2.2    In ihrer Beschwerdeschrift vom 14. Januar 2016 (Urk. 1) machte die Versicherte zusammengefasst unter Hinweis auf verschiedene Arztberichte geltend, dass das Y.___-Gutachten in vielerlei Hinsicht unbeachtlich und damit im Ganzen nicht zu berücksichtigen sei (S. 6 f.). So hätten sich die Gutachter weder mit der bestehenden Hyperalgesie noch mit der ebenfalls vorliegenden Spinalkanalstenose auseinandergesetzt. Ferner sei das in der Expertise genannte Belastungsprofil für eine behinderungsangepasste Tätigkeit als Reinigungskraft in einem Spital oder Büro nicht nachvollziehbar (S. 4 f.).


3.

3.1    Der Gesundheitszustand der Beschwerdeführerin stellt sich anhand der Aktenlage im Wesentlichen wie folgt dar:

    Am 27. Juni 2000 wurden der Versicherten im Z.___ ein Holzsplitter sowie ein Granulom an der rechten Oberarminnenseite operativ entfernt (Urk. 7/9/32). Nach Auftreten eines erneuten Hautdefektes habe die Versicherte im Mai 2001 an gleicher Körperstelle ein weiteres kleines Holzstück entnehmen können. Nach problemloser Wundheilung habe sich das Areal im Dezember 2001 erneut entzündet, wobei sonografisch kein krankhafter Befund habe nachgewiesen werden können (Urk. 7/9/28 f.).

3.2    Aufgrund einer traumatischen Eröffnung der Bursa präpatellaris am linken Knie wurde die Beschwerdeführerin am 26. November 2006 am Z.___ operiert. Die Funktion im Gelenk sei nicht eingeschränkt gewesen und es hätten keine Hinweise auf eine Fraktur bestanden (Urk. 7/9/20). Der weitere Verlauf sei komplikationslos gewesen (Urk. 7/9/16).

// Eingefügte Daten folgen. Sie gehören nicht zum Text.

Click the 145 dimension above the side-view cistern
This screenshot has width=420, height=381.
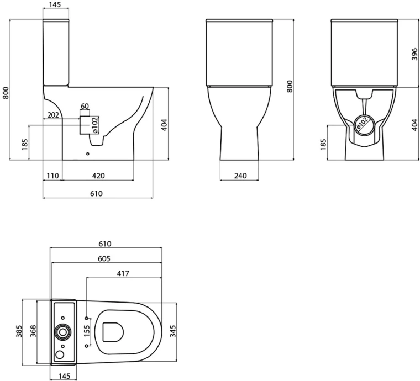pyautogui.click(x=55, y=5)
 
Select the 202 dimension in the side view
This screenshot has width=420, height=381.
pyautogui.click(x=54, y=115)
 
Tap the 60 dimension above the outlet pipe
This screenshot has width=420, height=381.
pyautogui.click(x=85, y=106)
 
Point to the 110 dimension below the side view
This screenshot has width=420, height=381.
pyautogui.click(x=53, y=176)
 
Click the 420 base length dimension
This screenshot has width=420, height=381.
pyautogui.click(x=98, y=176)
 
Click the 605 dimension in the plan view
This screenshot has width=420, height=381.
pyautogui.click(x=105, y=258)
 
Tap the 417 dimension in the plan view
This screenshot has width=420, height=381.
pyautogui.click(x=124, y=273)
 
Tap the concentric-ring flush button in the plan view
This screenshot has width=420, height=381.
pyautogui.click(x=63, y=332)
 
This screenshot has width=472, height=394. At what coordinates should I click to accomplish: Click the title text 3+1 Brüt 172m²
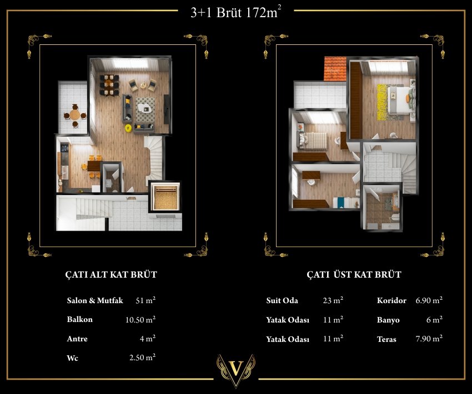pos(236,13)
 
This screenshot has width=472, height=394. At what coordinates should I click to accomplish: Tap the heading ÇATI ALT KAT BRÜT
pos(111,274)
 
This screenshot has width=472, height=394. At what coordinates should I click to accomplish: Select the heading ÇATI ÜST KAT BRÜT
pos(354,274)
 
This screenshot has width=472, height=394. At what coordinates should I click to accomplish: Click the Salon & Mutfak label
pos(95,300)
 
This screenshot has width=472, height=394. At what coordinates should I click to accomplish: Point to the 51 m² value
pos(145,300)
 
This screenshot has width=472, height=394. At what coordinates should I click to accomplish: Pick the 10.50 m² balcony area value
pos(140,320)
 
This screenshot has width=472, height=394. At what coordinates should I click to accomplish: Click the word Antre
pos(77,339)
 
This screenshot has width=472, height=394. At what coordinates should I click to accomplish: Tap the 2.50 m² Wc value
pos(142,357)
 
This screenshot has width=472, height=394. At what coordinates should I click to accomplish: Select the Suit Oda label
pos(282,300)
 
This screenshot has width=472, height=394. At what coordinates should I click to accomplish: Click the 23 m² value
pos(333,300)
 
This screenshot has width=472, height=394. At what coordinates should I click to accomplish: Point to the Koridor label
pos(391,300)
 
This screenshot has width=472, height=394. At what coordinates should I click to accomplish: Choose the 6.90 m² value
pos(429,300)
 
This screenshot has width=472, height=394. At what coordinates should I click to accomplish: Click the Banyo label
pos(388,320)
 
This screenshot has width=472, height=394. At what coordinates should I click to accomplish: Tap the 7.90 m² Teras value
pos(429,339)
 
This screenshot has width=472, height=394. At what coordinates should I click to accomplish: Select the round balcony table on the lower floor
pos(74,115)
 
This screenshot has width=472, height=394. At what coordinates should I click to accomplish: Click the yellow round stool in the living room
pos(128,128)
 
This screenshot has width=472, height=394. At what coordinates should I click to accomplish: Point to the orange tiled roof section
pos(335,69)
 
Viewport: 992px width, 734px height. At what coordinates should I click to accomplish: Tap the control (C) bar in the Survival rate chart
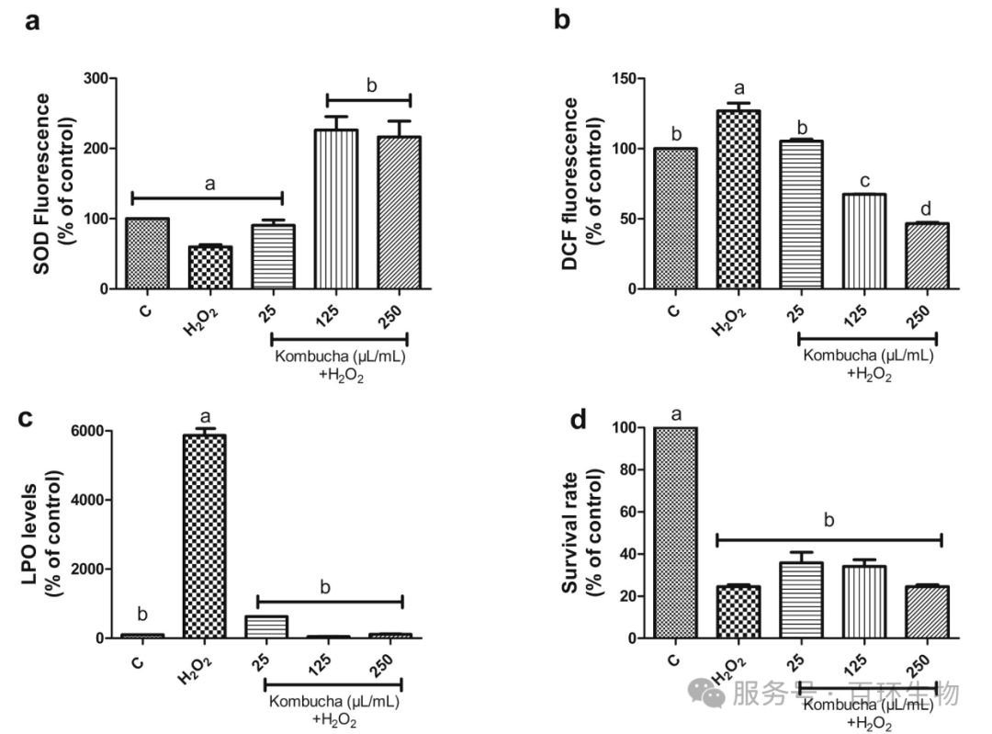[675, 532]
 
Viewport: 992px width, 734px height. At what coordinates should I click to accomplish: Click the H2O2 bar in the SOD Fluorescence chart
[210, 267]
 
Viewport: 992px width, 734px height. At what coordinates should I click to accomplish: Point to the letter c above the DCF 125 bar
[864, 179]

3.3    Dem Bericht des Z.___ vom 9. Januar 2012 lassen sich sodann die folgenden Diagnosen entnehmen (Urk. 7/9/10):

- Mittelschwere Coxarthrosen beidseits

- Beidseitig mittelschwere medialbetone Gonarthrose

- Status nach Bursektomie präpatellar links

- Arterielle Hypertonie

- Lumbospondylogenes Schmerzsyndrom bei Spondylarthrosen L3/4, L4/5 und L5/S1

    Aufgrund der Polyarthrose bestehe als Reinigungsfachfrau keine Arbeitsfähigkeit. Für leichte bis wechselbelastende Tätigkeiten - maximales Heben von fünf bis zehn Kilogramm und ohne längere Gehstrecken - bestehe eine 100%ige Arbeitsfähigkeit (Urk. 7/9/9), was auch einem weiteren Bericht vom 24. Februar 2012 entnommen werden kann (Urk. 7/9/8).

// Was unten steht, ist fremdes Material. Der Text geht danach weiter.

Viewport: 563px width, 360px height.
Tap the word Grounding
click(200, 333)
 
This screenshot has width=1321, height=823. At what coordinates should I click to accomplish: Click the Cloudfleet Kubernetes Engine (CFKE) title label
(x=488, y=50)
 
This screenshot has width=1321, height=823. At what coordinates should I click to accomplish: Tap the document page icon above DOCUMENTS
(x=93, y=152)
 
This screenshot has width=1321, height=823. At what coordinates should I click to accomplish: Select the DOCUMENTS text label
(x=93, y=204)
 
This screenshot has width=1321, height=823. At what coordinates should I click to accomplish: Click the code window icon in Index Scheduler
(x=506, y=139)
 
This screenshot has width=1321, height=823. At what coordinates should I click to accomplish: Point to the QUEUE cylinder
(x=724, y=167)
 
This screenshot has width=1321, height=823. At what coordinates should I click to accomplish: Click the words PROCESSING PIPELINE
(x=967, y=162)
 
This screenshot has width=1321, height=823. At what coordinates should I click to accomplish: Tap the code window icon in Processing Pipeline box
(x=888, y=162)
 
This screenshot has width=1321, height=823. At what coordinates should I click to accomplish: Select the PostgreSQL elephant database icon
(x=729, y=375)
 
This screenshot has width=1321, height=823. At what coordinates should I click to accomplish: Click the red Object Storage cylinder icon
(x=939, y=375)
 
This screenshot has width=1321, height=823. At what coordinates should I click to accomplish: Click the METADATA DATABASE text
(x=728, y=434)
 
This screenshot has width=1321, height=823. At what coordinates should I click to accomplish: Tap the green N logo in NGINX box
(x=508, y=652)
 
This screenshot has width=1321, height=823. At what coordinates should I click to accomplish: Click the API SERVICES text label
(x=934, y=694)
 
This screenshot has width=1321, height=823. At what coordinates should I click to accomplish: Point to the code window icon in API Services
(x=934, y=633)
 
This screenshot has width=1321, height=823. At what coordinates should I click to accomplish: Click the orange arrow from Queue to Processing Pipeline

3.4    Dr. med. A.___, Facharzt für Allgemeine Innere Medizin, äusserte in seinem Bericht vom 8. Juni 2012 zusätzlich einen Verdacht auf ein depressives Zustandsbild (Urk. 7/9/1). Infolge der körperlichen und psychischen Einschränkungen - bei jahrelanger psychosozialer Belastungssituation - liege hinsichtlich der angestammten Tätigkeit seit Januar 2012 bis auf weiteres eine 100%ige Arbeitsunfähigkeit vor (Urk. 7/9/2). Aufgrund der Depression bestehe in Bezug auf sämtliche behinderungsangepassten Tätigkeiten eine 50%ige Arbeitsunfähigkeit (Urk. 7/9/3).

3.5    Im Bericht der B.___ vom 26. Juni 2013 wurden die folgenden Diagnosen mit Auswirkung auf die Arbeitsfähigkeit aufgeführt (Urk. 7/32/2):

- Chronische Schmerzstörung mit somatischen und psychischen Faktoren (ICD-10 F45.41), bestehend seit circa 1991

- Rezidivierende depressive Störung, gegenwärtig mittelgradige Episode mit somatischem Syndrom und chronischem Verlauf (ICD-10 F33.11), bestehend seit circa zehn Jahren

- Störung durch Benzodiazepine; Abhängigkeitssyndrom mit ständigem Substanzgebrauch (ICD-10 F13.25), bestehend seit mindestens vier Jahren

    Bei der Versicherten habe sich ein chronisch-depressives Zustandsbild mit Freud- und Kraftlosigkeit, Dünnhäutigkeit, Antriebsverlust und sozialem Rückzug gezeigt. Ferner würden traumatische Erlebnisse in der Lebensgeschichte sowie eine bis heute andauernde Belastungssituation durch häusliche Gewalterfahrungen bestehen. Die Beschwerdeführerin sei seit mehreren Jahren nicht mehr arbeitsfähig. Prognostisch werde das Erreichen einer Arbeitsfähigkeit auf dem ersten Arbeitsmarkt als nicht wahrscheinlich erachtet (Urk. 7/32/8 und 11).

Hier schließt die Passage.